Testo della pagina »
########
Il 6 luglio scorso la Regione Veneto (non) ha festeggiato il compimento del suo 55° anno di attività. Nata nel 1970, in coincidenza puramente casuale con due fatti che hanno caratterizzato i decenni di successi paradossali dell’economia veneta.
Un paradosso virtuoso che oggi pone però la sua manifattura di fronte a due trappole, da tempo facilmente prevedibili, dalle quali si potrà uscire solo con una politica che è largamente nelle mani della sua classe dirigente a partire da quella politica che della Regione prenderà la guida dal prossimo novembre.
I fatti sono che il 1970 è l’anno dal quale inizia la trasformazione dell’economia mondiale da economia manifatturiera ad economia della conoscenza, mentre, in felice controtendenza, il Veneto avvia proprio allora il suo boom manifatturiero. Mentre in tutte le economie occidentali, Veneto compreso, la quota del valore aggiunto manifatturiero sul Pil cala dal 1970 al 2024 con lo stesso ritmo annuo (negli Usa -1,36%, nella Ue -1,08%, in Italia -1,14% e in Veneto -1,17%) il Veneto, arrivato in ritardo alla testa del boom manifatturiero italiano, trasforma questo suo disallineamento temporale in una formidabile opportunità competitiva.
Il declino manifatturiero
Nonostante abbia iniziato la sua industrializzazione quando il mondo occidentale avviava la deindustrializzazione e nonostante ne segua esattamente lo stesso ritmo di declino manifatturiero il Veneto sviluppa per quattro decenni distretti industriali di successo fatti di piccole e medie imprese che condividono conoscenze, fornitori, manodopera qualificata e che reinventano produzioni a media tecnologia vincenti sui mercati europei e mondiali. Distretti marshalliani che si accontentano di sfruttare le economie di agglomerazione tra imprese simili, che non hanno bisogno di forti interazioni interindustriali con le attività di servizio innovativo.
########
Parti dell'esercizio »
1. Copia dal testo sull'economia veneta il passo che va da "Il 6 luglio" a "dal prossimo novembre.".
2. Traduci in inglese questa frase del testo sull'economia veneta: "I fatti sono che il 1970 è l'anno dal quale inizia la trasformazione dell'economia mondiale da economia manifatturiera ad economia della conoscenza, mentre, in felice controtendenza, il Veneto avvia proprio allora il suo boom manifatturiero."
3. Prosegui il testo sull'economia veneta dal punto in cui si interrompe.

Materiale fornito »
########
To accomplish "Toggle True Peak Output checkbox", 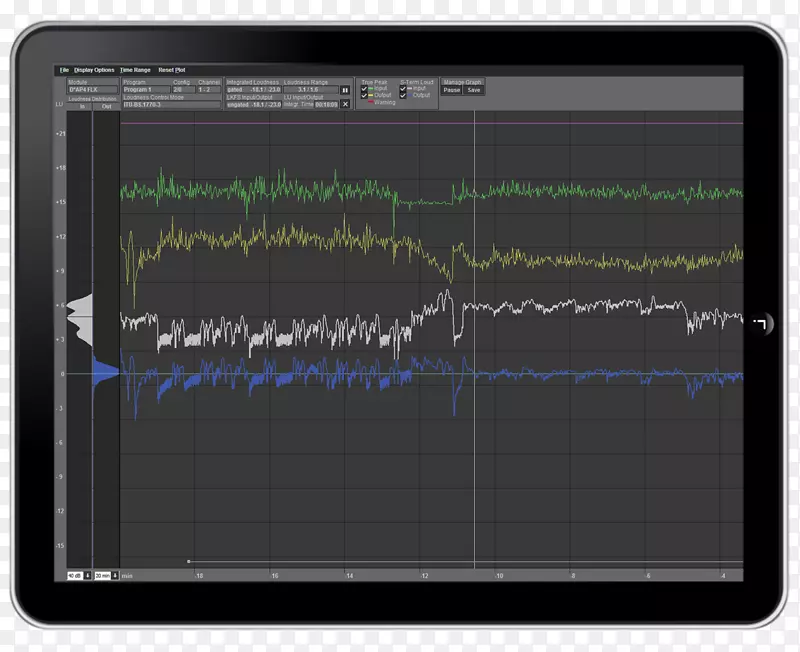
########
Soluzioni »
1.
Il 6 luglio scorso la Regione Veneto (non) ha festeggiato il compimento del suo 55° anno di attività. Nata nel 1970, in coincidenza puramente casuale con due fatti che hanno caratterizzato i decenni di successi paradossali dell’economia veneta.
Un paradosso virtuoso che oggi pone però la sua manifattura di fronte a due trappole, da tempo facilmente prevedibili, dalle quali si potrà uscire solo con una politica che è largamente nelle mani della sua classe dirigente a partire da quella politica che della Regione prenderà la guida dal prossimo novembre.

2. The facts are that 1970 is the year in which the transformation of the world economy from a manufacturing economy to a knowledge economy begins, while, in a happy countertrend, Veneto launches its manufacturing boom at precisely that time.

3.
Il modello insediativo che ne risulta e che la Regione del Veneto trova facile da assecondare è quello policentrico di esaltazione del patrimonio di città di piccole e medie dimensioni ereditate dal passato: “belle” piccole e medie imprese in “bei” piccoli e medi centri urbani. Ma oggi il manifatturiero veneto, che contribuiva per il 35% del Pil regionale nel 1970 (più del 34% della Germania), è sceso sotto il 18%. Una quota che scenderà ancora perché, preso nella “trappola della media tecnologia”, può difendersi dalla concorrenza dal basso dei paesi emergenti solo digitalizzando ed automatizzando le produzioni attuali, “sostituendo braccia con robot”.
Una nuova politica industriale
Naturalmente può anche uscire dalla trappola dall’alto scalando le produzioni innovative e ad alta tecnologia, che sono tutte produzioni ad alta intensità di conoscenza. Ma questo comporta il passaggio radicale a un nuovo modello produttivo, rivoluzionario rispetto a quello del felice paradosso del piccolo è bello. Come mettere la nuova manifattura, quella digitalmente ibridata, in condizione di affiancarsi alle produzioni di nuovi servizi digitali, è esattamente il contenuto della politica (industriale) alla quale dovrà contribuire la Regione del Veneto che verrà.
Una politica industriale tutta nuova, che dovrà soprattutto occuparsi del mare magnum dei servizi. Tra questi quelli – i servizi turistici—che da tempo stanno rendendo meno doloroso il processo di deindustrializzazione regionale e quelli ad alta intensità di conoscenza che decideranno della prosperità del Veneto di domani.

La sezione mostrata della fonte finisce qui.